(Work item)
Could you filter the data below down to the lines that hold the word "branch"?

(Given data)

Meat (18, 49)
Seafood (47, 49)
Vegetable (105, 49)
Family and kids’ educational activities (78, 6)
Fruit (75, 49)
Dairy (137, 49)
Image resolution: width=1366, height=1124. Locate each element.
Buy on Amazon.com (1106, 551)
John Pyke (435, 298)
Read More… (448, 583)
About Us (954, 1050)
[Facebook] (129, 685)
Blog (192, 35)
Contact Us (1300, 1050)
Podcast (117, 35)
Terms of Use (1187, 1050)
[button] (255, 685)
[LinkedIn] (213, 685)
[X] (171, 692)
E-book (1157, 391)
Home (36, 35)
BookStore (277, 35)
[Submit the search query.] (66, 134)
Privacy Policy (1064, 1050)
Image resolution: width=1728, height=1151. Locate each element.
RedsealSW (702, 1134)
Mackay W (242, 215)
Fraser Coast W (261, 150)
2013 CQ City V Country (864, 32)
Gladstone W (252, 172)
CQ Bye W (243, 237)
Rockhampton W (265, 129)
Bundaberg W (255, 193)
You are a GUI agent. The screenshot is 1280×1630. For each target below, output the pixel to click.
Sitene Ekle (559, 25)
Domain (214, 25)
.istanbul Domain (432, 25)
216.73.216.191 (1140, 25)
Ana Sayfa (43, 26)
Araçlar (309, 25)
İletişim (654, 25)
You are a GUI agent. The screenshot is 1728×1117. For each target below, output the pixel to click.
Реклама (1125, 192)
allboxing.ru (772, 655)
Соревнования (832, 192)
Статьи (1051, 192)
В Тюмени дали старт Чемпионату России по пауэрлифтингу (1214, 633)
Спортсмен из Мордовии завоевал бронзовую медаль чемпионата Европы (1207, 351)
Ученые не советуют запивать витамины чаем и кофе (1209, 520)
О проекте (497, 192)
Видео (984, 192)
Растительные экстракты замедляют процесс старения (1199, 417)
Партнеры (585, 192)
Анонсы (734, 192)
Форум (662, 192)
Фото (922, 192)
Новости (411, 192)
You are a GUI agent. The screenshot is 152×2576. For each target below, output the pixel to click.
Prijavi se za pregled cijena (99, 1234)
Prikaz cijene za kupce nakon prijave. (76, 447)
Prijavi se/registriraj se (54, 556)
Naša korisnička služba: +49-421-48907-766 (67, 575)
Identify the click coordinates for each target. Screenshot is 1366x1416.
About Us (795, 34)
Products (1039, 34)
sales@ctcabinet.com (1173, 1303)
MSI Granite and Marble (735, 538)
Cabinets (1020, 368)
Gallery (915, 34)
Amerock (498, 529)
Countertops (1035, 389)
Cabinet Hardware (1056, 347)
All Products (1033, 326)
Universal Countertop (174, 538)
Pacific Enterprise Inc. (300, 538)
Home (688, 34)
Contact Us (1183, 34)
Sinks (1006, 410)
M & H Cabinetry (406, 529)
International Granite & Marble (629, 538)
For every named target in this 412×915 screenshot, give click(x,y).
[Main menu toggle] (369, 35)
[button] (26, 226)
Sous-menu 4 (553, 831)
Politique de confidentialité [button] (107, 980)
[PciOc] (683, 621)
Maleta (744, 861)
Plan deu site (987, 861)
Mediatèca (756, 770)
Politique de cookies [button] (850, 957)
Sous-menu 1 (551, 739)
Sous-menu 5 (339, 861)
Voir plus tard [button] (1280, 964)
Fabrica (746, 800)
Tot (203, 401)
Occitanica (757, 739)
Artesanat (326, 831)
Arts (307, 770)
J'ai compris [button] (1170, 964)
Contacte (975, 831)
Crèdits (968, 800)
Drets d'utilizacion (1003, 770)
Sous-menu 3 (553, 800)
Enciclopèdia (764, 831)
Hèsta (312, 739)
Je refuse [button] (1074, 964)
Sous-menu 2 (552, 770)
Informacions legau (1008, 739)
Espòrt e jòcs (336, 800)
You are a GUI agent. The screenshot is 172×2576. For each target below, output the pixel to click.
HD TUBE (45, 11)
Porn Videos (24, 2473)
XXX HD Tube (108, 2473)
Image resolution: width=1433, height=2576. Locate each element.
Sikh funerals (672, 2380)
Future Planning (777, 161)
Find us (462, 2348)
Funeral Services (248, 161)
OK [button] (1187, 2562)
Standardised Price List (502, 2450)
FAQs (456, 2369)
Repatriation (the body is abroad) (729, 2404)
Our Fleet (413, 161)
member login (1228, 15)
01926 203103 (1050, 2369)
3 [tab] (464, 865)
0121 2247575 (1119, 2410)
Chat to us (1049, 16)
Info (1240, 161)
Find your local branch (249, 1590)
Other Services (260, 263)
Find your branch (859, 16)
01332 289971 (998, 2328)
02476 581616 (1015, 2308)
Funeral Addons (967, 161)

(Task response)
Find your local branch (249, 1590)
Find your branch (859, 16)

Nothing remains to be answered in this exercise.